South Asia on a Short Fuse by Praful Bidwai and Achin Vanaik, Oxford University Press, New Delhi, 1999.

The current nuclear stand-off between     India and Pakistan is embedded in the much larger matrix of global relations. Capturing this complexity is not an easy task and this is what Praful Bidwai and Achin Vanaik attempt in their latest book South Asia on a Short Fuse. Bidwai and Vanaik are well placed to respond to the new scenario as they have written extensively in the past on the issue of nuclear disarmament. Their contribution will certainly enrich the current debate that includes Itty Abraham’s The Making of the Indian Atomic Bomb (Zed Books, London and Orient Longman, 1998), N Ram’s Riding the Nuclear Tiger (Leftword, New Delhi, 1999) and George Perkovich’s India’s Nuclear Bomb: The Impact on Global Proliferation (University of California Press, 1999). All these books examine the implications of Pokhran II and Chagai, though from different viewpoints.

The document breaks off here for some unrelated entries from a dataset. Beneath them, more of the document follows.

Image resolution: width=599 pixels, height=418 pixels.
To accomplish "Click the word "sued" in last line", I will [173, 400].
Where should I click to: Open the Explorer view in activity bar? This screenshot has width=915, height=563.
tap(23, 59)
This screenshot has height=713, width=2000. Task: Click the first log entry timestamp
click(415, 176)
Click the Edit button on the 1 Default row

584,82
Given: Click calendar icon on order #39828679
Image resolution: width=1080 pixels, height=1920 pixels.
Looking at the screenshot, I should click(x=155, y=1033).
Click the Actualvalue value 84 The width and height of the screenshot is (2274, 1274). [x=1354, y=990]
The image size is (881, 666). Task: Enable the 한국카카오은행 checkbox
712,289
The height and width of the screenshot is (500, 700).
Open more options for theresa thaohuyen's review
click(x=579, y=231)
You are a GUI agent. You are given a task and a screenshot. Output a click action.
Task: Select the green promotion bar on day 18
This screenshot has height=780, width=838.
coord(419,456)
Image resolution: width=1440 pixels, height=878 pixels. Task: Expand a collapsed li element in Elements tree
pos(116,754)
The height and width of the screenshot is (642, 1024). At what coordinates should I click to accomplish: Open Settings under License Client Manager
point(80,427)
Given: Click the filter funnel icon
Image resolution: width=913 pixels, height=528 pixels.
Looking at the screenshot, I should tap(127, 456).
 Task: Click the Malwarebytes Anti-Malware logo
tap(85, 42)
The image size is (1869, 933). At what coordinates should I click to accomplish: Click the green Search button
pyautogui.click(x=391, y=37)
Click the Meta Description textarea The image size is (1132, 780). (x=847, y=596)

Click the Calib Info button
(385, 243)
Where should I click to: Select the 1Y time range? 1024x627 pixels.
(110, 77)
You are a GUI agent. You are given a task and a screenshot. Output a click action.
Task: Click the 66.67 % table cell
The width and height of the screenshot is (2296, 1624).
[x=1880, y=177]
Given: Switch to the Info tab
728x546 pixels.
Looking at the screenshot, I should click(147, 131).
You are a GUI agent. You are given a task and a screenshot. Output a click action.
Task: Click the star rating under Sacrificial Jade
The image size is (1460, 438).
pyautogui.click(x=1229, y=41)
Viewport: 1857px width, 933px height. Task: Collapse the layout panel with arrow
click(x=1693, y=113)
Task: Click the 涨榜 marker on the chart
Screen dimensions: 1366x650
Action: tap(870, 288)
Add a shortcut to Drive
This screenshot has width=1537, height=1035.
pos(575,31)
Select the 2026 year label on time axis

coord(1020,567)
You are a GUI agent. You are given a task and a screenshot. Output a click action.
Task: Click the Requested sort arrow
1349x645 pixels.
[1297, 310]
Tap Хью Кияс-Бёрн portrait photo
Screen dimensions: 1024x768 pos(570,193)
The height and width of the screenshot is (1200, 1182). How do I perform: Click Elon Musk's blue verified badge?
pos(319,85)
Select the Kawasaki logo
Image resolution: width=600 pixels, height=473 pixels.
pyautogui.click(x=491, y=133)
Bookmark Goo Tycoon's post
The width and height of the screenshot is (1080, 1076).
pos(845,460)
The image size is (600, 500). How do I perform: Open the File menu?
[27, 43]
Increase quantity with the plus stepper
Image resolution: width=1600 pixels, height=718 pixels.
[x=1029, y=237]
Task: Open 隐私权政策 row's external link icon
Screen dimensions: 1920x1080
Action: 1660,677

The book covers a lot of ground – from the global context of nuclear weapons to a history of the Indian bomb and the Pakistani response. The details covered by each of these issues help the readers locate Indian developments within the larger context. I will not try and summarise the arguments of the book but instead focus on the major contentious issues in nuclear discourse today. While this may well mean bringing out differences more sharply than is the case, differences play a more important role in the dialectics of developing ideas, and therefore need to be privileged over agreements.